Wednesday, November 10, 2004

What day is it again?

I'm kind of having one of those bobble-headed dashboard hula girls type of days. I actually considered about ten minutes ago, running to Barnes and Noble to find a book I've been looking for.

This is AFTER spending the last 45 minutes getting my lasagna ready to put in the oven. In roughly 20 minutes I have to take the cover off and let it crisp up a bit on the top. For a half a second I actually thought: I could make it there and back in time.

RIIIIIIIIIIIIIIIIIIIIIIIIght. Attack of the 50-foot bobble heads. Everyone duck, I'm perambulating.

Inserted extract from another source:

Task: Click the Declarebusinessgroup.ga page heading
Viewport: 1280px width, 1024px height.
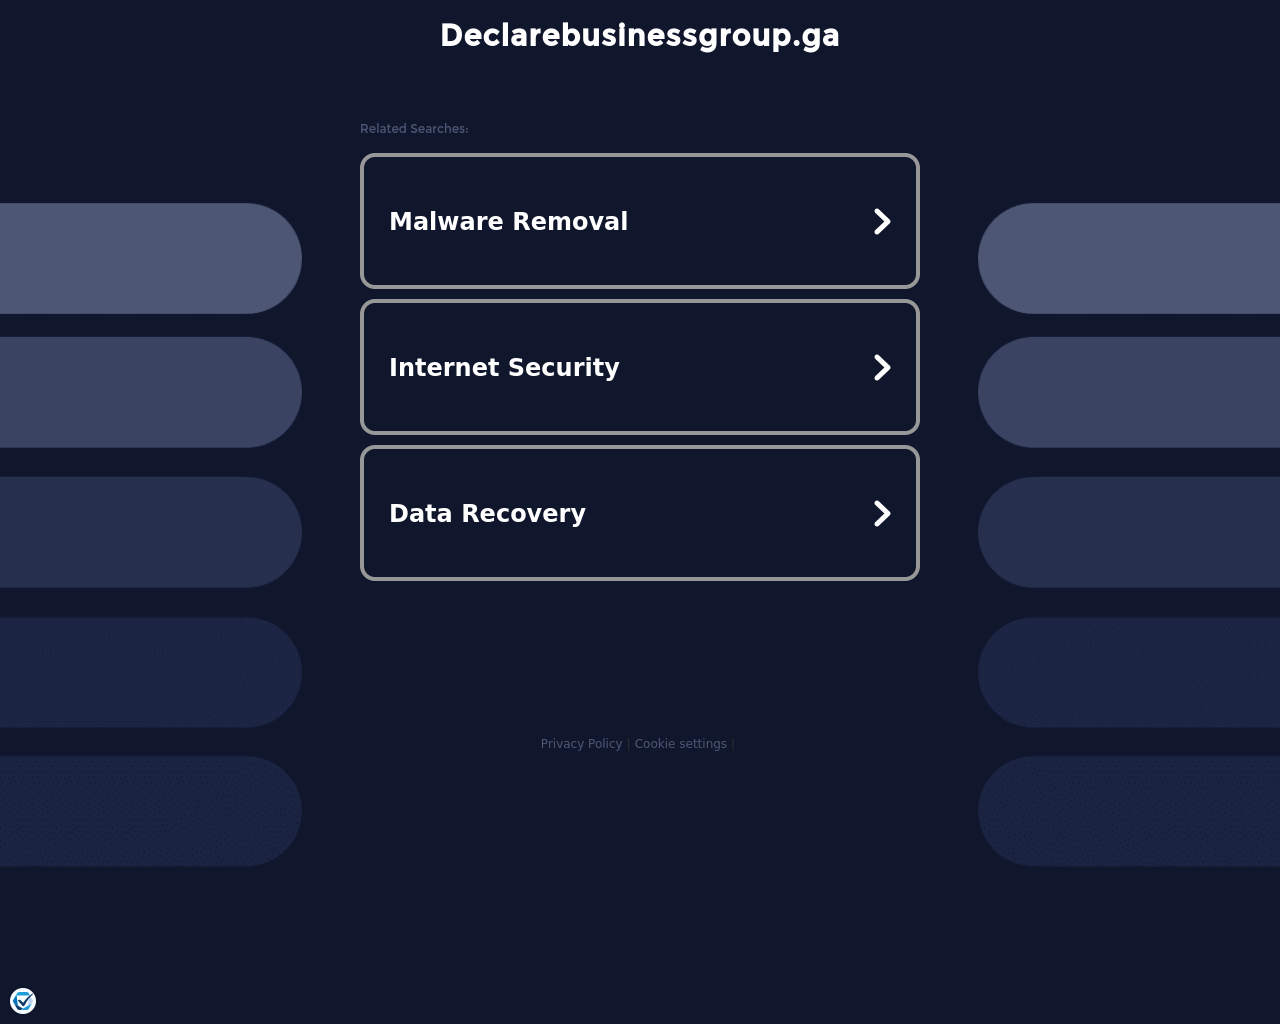Action: [x=640, y=35]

*sigh* I guess you just have times when life comes into focus, followed by times when it clouds up again. It's like sitting in your car on a good winter morning, surveying the frosty, silvery outdoors, and then suddenly realizing that because you're sitting there letting the car warm up, you've fogged your own windows, and then it's a mad race for the defroster, fan on high, and if you had my car last winter (or even earlier this month), the fan on high would cause some small gnomes to be tortured with sharp sporks under the hood, thereby waking up everyone in a fifteen mile radius.

I got the refund check today for my stocks. It felt totally defeatist to cash them out, but it was kind of a circular argument. Do I have enough money to buy a new car? No. Do I have a savings account? Not so much. Do I have money piling up somewhere? Yes, indeed I do.

So the other day I had to go online and cash it out. It was a low point in my adult life (or at least an adult moment in my otherwise childish life) to be cashing out stocks. I should have just made do, or have set aside money in an account elsewhere, but it just never occurs to me until far beyond the oh-shit-turn-on-the-defrosters moment. By the time I'm thinking about doing something, the windows are fogged and I'm distracted and making footprints with the end of my fist, kissing the windows and judging lip shape, drawing in the icy moisture.

I guess that's the way it goes. Life is partly cloudy, partly sunny, 50% chance of rain, 1-6 inches of snow in the forecast, drizzle through Friday. I cannot expect that on a daily basis I'll be able to function at full blue-sky capacity. Dusk comes early in the winter and for some reason, I can focus in the dark.